[TEXT PASSAGE Boundary: Start]
That being said, I recently received some amazing words of encouragement from my family doctor, who I've been volunteering for in his clinical trials research and helping out as a physician's assistant. He not only told me that he's very proud of me but he really thinks that I'll make it - and when I do, he said he wants me to work with him in his practice! He was very sincere about it all and reminded me to get him to write me a letter of recommendation. He also mentioned that his is an associate professor at two universities in Ontario (one of which is one of my top choices) so this gave me a lot of hope that it will really stand out.

What he said to me meant so much because he has been through it all and he's a current medical student teacher (he teaches the family medicine rotations for two universities). He knows what they look for in students and he thinks that I have what it takes. This is the first time that I've had encouragement that has real depth to it and its incredibly motivating, especially since I have incredible respect for him as a physician. He is who I hope to channel if I become a family physician.

On that positive note, I'm going to sign off. Unfortunately, today I have to take Tubes back to the children's hospital for a follow up ultrasound of his bowels. I'll write about our little scare last weekend with him later.

Tuesday, February 7, 2012

MD or bust - title explained

My husband, as supportive as he is of me pursuing this goal, does not read my blog. He is not a blog reader at all and to be honest, I'm glad he doesn't read this.This blog is an outlet for me, something I do to keep me motivated and accountable. I let myself worry and wonder on it. I write out my feelings. And its also a way to keep some of my friends up-to-date on my process without having to repeat myself.  In any case,  he doesn't need to read it because he knows about everything anyway. But he does know about it and he asked me something the other day that made me think...
[TEXT PASSAGE Boundary: End]
[EXTRACTED MATERIAL Boundary: Start]
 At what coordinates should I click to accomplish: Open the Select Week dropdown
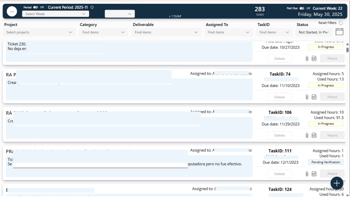[x=55, y=14]
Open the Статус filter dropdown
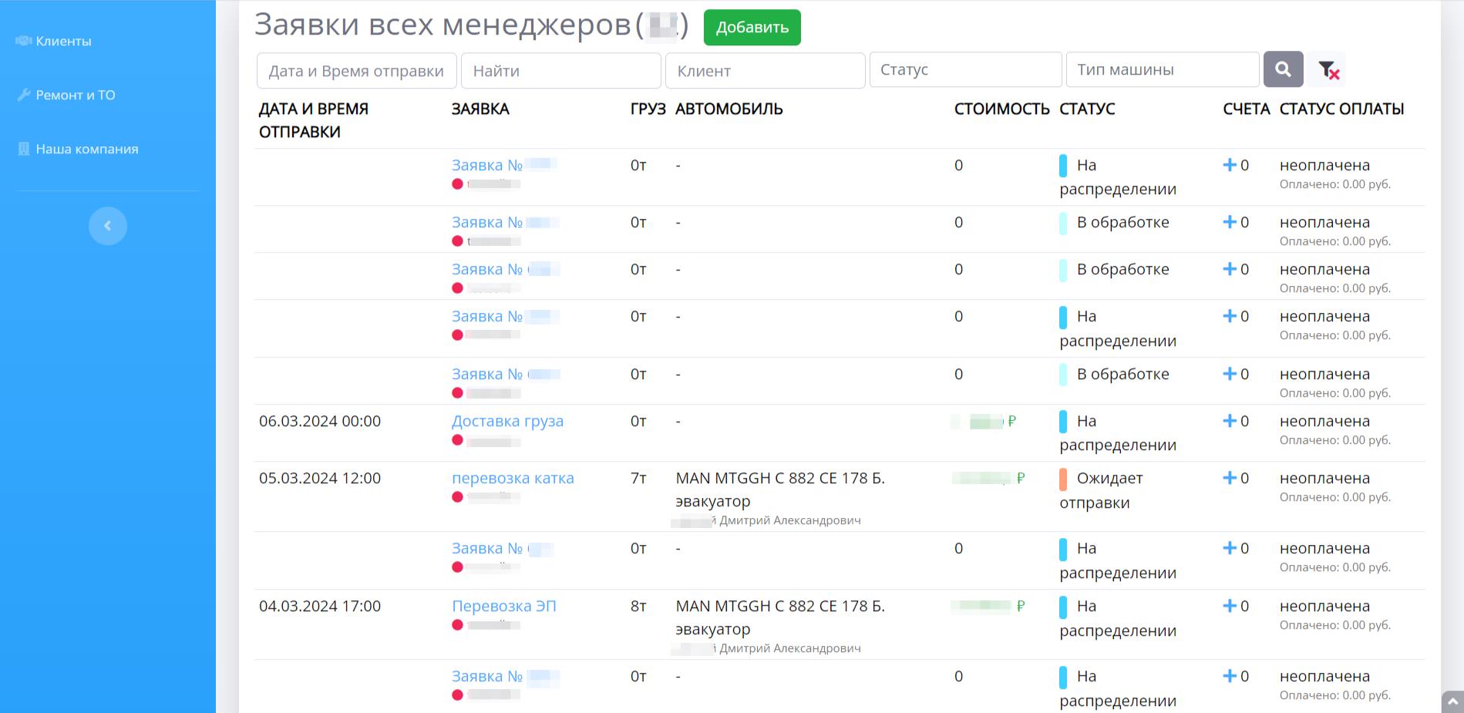Image resolution: width=1464 pixels, height=713 pixels. (965, 70)
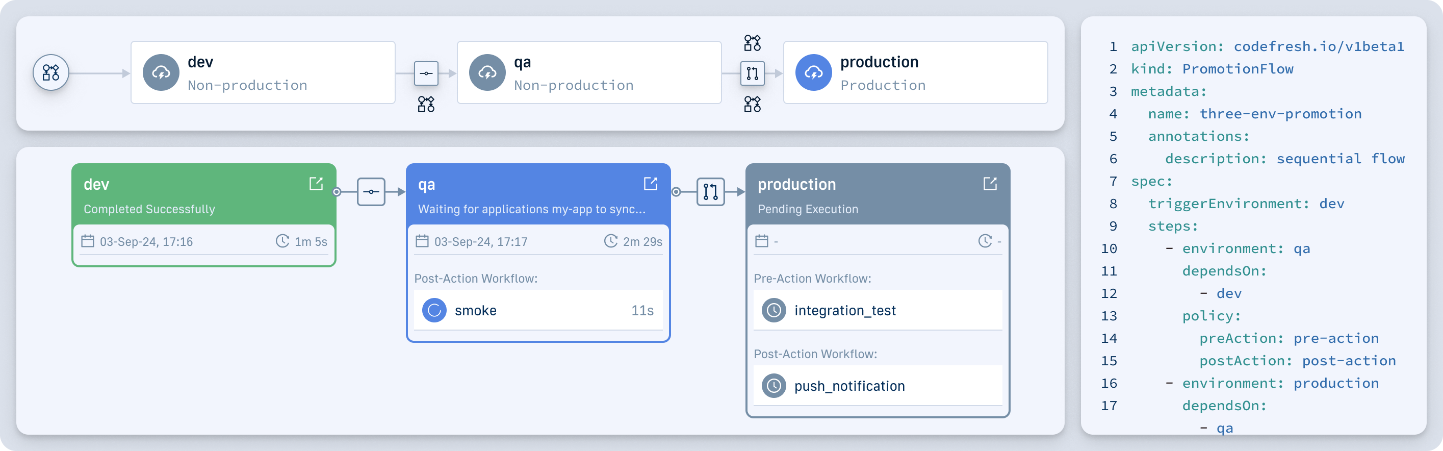Select the dev environment node
Screen dimensions: 1443x451
click(x=263, y=73)
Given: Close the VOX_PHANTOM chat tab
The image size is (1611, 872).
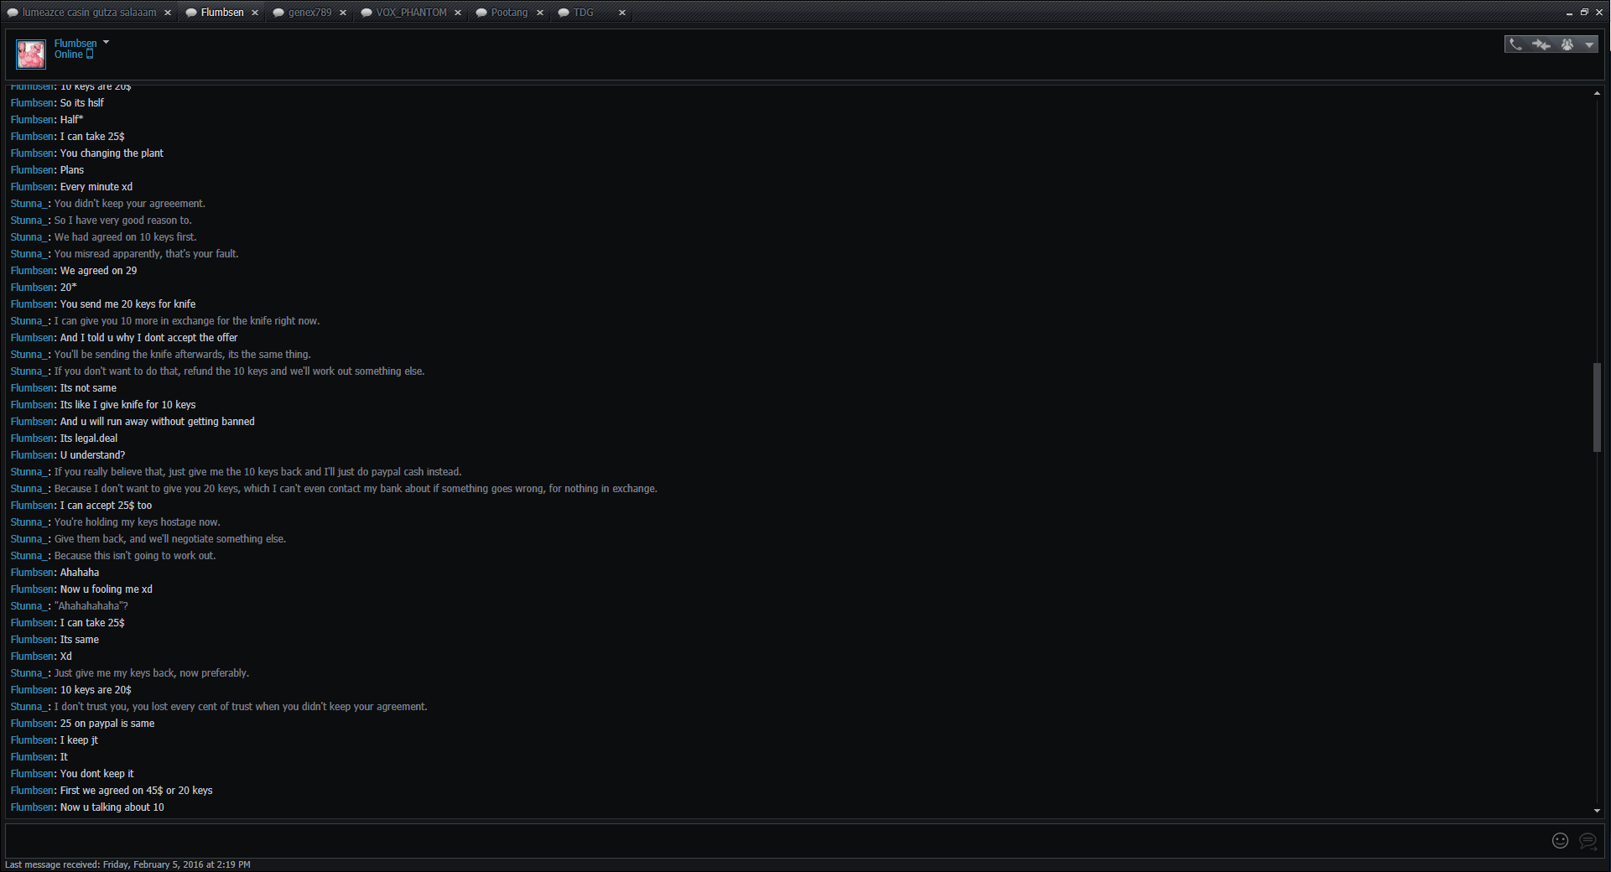Looking at the screenshot, I should coord(458,13).
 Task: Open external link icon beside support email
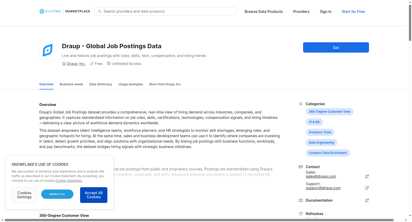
[EXTRACTED MATERIAL Boundary: End]
• **WHAT YOU WILL DO**: Rewrite the blog post from "On that positive" to "made me think...", putting "partner" in place of "husband".

• **THE COMPLETED TASK**:
On that positive note, I'm going to sign off. Unfortunately, today I have to take Tubes back to the children's hospital for a follow up ultrasound of his bowels. I'll write about our little scare last weekend with him later.

Tuesday, February 7, 2012

MD or bust - title explained

My partner, as supportive as he is of me pursuing this goal, does not read my blog. He is not a blog reader at all and to be honest, I'm glad he doesn't read this.This blog is an outlet for me, something I do to keep me motivated and accountable. I let myself worry and wonder on it. I write out my feelings. And its also a way to keep some of my friends up-to-date on my process without having to repeat myself.  In any case,  he doesn't need to read it because he knows about everything anyway. But he does know about it and he asked me something the other day that made me think...